• **Dataset entries**
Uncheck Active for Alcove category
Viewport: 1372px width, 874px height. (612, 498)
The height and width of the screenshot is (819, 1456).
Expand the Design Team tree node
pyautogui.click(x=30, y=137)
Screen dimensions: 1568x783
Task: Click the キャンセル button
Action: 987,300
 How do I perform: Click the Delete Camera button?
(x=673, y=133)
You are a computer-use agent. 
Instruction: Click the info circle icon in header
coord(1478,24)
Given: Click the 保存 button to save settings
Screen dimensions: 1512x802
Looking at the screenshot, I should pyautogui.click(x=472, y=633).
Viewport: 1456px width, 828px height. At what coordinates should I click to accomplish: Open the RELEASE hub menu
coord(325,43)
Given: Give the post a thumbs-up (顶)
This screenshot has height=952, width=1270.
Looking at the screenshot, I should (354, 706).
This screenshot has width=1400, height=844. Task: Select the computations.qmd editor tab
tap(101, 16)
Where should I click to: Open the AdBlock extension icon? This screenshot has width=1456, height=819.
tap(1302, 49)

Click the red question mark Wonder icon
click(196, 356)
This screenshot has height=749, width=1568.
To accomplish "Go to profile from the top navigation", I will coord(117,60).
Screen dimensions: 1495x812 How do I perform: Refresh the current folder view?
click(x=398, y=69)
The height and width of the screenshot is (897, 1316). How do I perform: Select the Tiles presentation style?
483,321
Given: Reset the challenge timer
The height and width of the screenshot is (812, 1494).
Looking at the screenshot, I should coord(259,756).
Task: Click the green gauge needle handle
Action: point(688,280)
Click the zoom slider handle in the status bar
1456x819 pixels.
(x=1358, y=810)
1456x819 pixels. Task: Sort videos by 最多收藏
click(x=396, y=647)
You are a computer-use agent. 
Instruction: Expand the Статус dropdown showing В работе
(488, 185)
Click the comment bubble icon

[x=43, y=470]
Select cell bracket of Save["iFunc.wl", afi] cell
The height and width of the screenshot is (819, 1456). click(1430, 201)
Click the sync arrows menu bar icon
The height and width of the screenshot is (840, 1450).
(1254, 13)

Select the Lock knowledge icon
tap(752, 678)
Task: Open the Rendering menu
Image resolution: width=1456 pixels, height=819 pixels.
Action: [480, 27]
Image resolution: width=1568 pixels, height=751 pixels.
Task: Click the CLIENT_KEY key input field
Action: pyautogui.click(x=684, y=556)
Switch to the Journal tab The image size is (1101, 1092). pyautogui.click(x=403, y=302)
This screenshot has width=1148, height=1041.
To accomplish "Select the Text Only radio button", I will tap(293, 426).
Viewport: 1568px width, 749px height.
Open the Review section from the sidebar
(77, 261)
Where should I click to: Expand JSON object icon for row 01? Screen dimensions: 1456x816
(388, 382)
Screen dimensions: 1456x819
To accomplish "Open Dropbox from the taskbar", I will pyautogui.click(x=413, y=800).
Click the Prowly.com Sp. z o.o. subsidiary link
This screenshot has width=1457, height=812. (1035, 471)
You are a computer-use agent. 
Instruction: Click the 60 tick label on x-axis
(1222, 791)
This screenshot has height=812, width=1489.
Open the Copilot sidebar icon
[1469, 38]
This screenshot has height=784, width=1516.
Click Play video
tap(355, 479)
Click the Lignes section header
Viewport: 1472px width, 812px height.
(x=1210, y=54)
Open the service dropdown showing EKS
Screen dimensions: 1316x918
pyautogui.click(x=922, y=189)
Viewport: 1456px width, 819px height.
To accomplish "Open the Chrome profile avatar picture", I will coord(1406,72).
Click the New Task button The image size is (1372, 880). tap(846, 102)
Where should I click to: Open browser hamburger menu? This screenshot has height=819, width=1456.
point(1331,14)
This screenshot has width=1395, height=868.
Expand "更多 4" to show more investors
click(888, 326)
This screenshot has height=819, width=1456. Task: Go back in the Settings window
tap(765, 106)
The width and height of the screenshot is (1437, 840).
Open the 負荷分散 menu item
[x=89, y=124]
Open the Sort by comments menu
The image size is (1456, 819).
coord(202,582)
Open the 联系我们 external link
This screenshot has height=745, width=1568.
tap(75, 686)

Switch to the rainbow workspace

• **Problem details**
Whenever a line of the data includes the word "Given", show that line in full.

• **Response to this exercise**
Given: Click the 保存 button to save settings
Given: Give the post a thumbs-up (顶)
Given: Reset the challenge timer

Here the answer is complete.